===== PROVIDED DATA =====

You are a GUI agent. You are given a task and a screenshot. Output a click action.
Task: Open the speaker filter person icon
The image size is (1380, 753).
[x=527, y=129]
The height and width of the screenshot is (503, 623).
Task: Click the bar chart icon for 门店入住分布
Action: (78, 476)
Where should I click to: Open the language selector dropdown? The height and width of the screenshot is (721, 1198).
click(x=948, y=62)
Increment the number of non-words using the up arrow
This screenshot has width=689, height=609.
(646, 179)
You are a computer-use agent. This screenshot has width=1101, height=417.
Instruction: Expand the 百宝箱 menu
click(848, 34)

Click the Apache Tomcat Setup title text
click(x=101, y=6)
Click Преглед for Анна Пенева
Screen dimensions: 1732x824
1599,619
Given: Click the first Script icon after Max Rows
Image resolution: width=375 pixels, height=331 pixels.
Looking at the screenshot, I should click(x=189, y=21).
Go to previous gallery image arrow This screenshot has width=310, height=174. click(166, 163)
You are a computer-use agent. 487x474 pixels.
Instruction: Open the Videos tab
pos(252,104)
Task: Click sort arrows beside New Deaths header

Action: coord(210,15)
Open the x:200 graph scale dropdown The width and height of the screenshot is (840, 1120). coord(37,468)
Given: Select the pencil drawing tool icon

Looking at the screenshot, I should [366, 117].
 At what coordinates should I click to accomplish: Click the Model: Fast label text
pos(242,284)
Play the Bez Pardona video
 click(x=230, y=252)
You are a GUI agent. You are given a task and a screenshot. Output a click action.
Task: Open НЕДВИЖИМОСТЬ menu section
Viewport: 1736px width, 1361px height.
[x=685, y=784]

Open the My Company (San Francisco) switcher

=====

## TASK INSTRUCTIONS
Please reproduce all of the material above line for line, without changing anything.

## WRITTEN REPLY
You are a GUI agent. You are given a task and a screenshot. Output a click action.
Task: Open the speaker filter person icon
The image size is (1380, 753).
[x=527, y=129]
The height and width of the screenshot is (503, 623).
Task: Click the bar chart icon for 门店入住分布
Action: (78, 476)
Where should I click to: Open the language selector dropdown? The height and width of the screenshot is (721, 1198).
click(x=948, y=62)
Increment the number of non-words using the up arrow
This screenshot has width=689, height=609.
(646, 179)
You are a computer-use agent. This screenshot has width=1101, height=417.
Instruction: Expand the 百宝箱 menu
click(848, 34)

Click the Apache Tomcat Setup title text
click(x=101, y=6)
Click Преглед for Анна Пенева
Screen dimensions: 1732x824
1599,619
Given: Click the first Script icon after Max Rows
Image resolution: width=375 pixels, height=331 pixels.
Looking at the screenshot, I should click(x=189, y=21).
Go to previous gallery image arrow This screenshot has width=310, height=174. click(166, 163)
You are a computer-use agent. 487x474 pixels.
Instruction: Open the Videos tab
pos(252,104)
Task: Click sort arrows beside New Deaths header

Action: coord(210,15)
Open the x:200 graph scale dropdown The width and height of the screenshot is (840, 1120). coord(37,468)
Given: Select the pencil drawing tool icon

Looking at the screenshot, I should [366, 117].
 At what coordinates should I click to accomplish: Click the Model: Fast label text
pos(242,284)
Play the Bez Pardona video
 click(x=230, y=252)
You are a GUI agent. You are given a task and a screenshot. Output a click action.
Task: Open НЕДВИЖИМОСТЬ menu section
Viewport: 1736px width, 1361px height.
[x=685, y=784]

Open the My Company (San Francisco) switcher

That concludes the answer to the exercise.